BEGIN

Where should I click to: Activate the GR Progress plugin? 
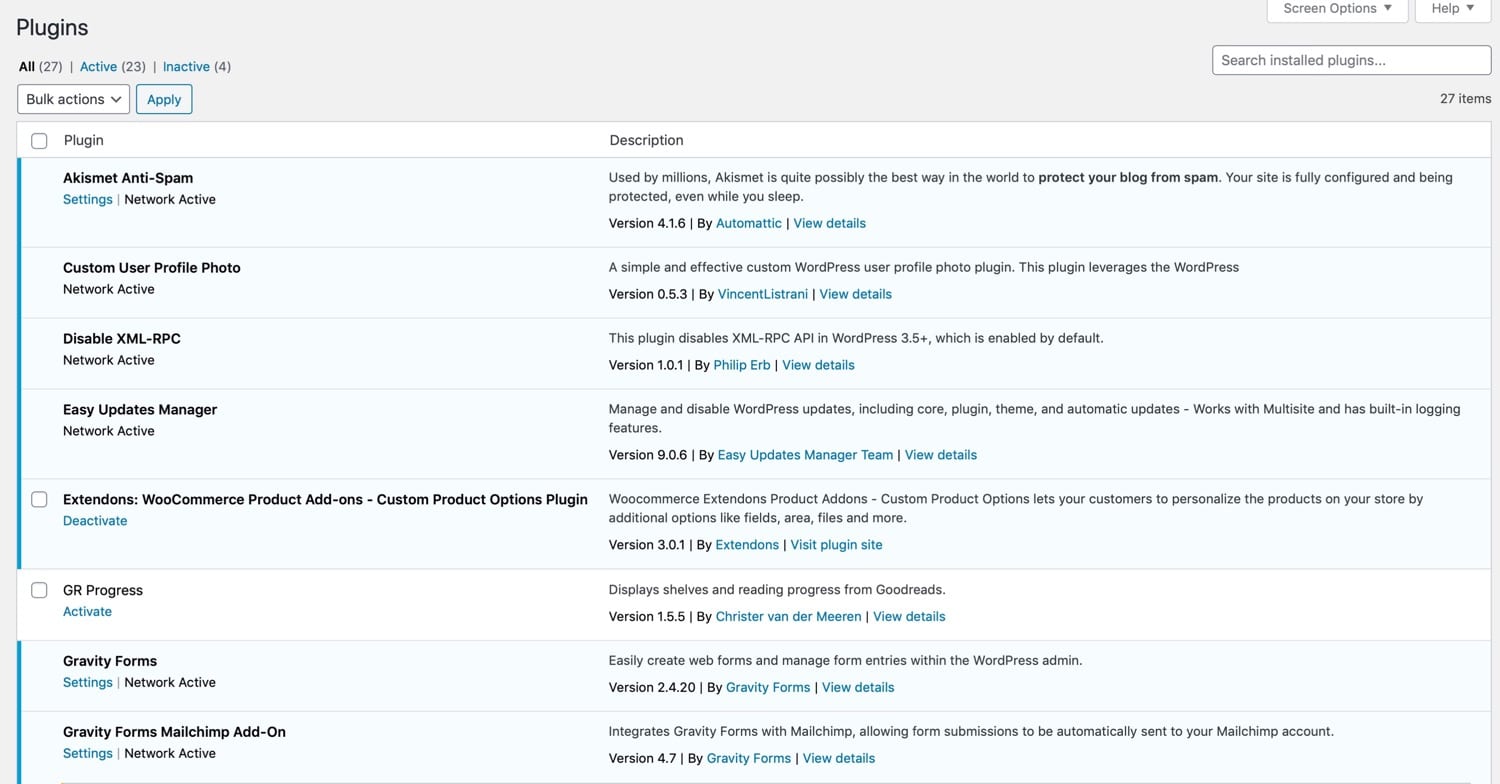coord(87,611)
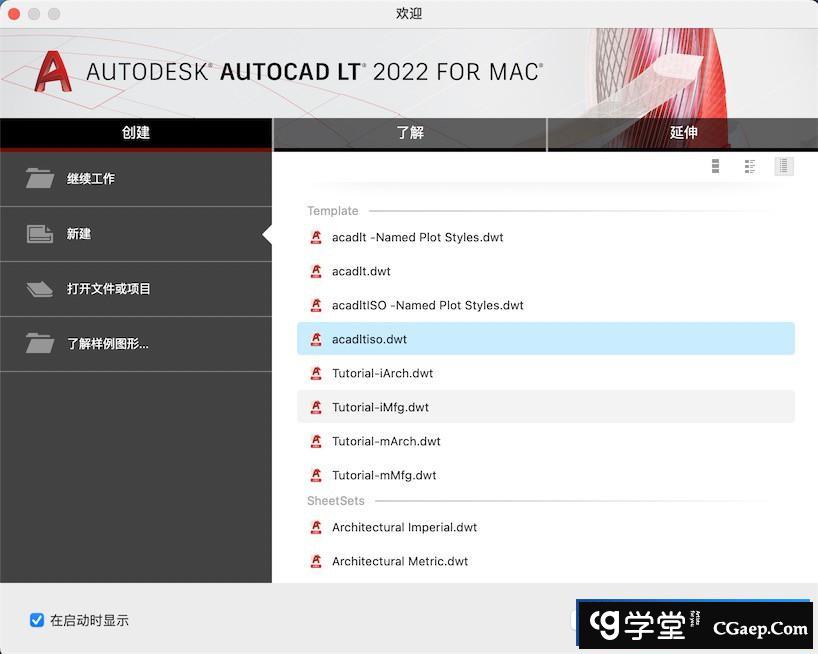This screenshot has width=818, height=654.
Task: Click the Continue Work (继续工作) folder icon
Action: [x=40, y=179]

END
BEGIN

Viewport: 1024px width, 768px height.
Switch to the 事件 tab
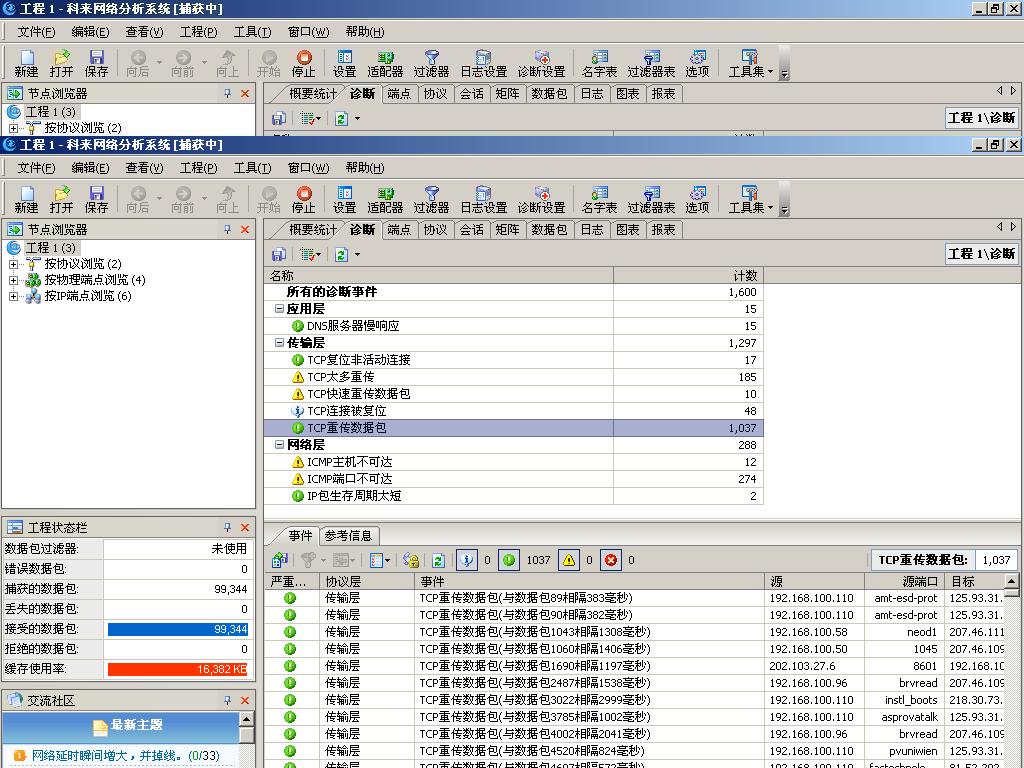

END

Retype exactly the span of lines from the one with "Viewport: 1024px width, 768px height." through the one with "Switch to the 事件 tab"; include both ends and omit the rest of the material.

■ **RESPONSE**:
Viewport: 1024px width, 768px height.
Switch to the 事件 tab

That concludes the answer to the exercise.